Records drawn from a dataset:
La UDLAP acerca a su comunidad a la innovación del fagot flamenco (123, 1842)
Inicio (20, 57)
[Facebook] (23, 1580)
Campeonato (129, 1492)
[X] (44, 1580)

[TASK] Would you repeat each line above exactly as it stands?

[EXERCISE OUTPUT]
La UDLAP acerca a su comunidad a la innovación del fagot flamenco (123, 1842)
Inicio (20, 57)
[Facebook] (23, 1580)
Campeonato (129, 1492)
[X] (44, 1580)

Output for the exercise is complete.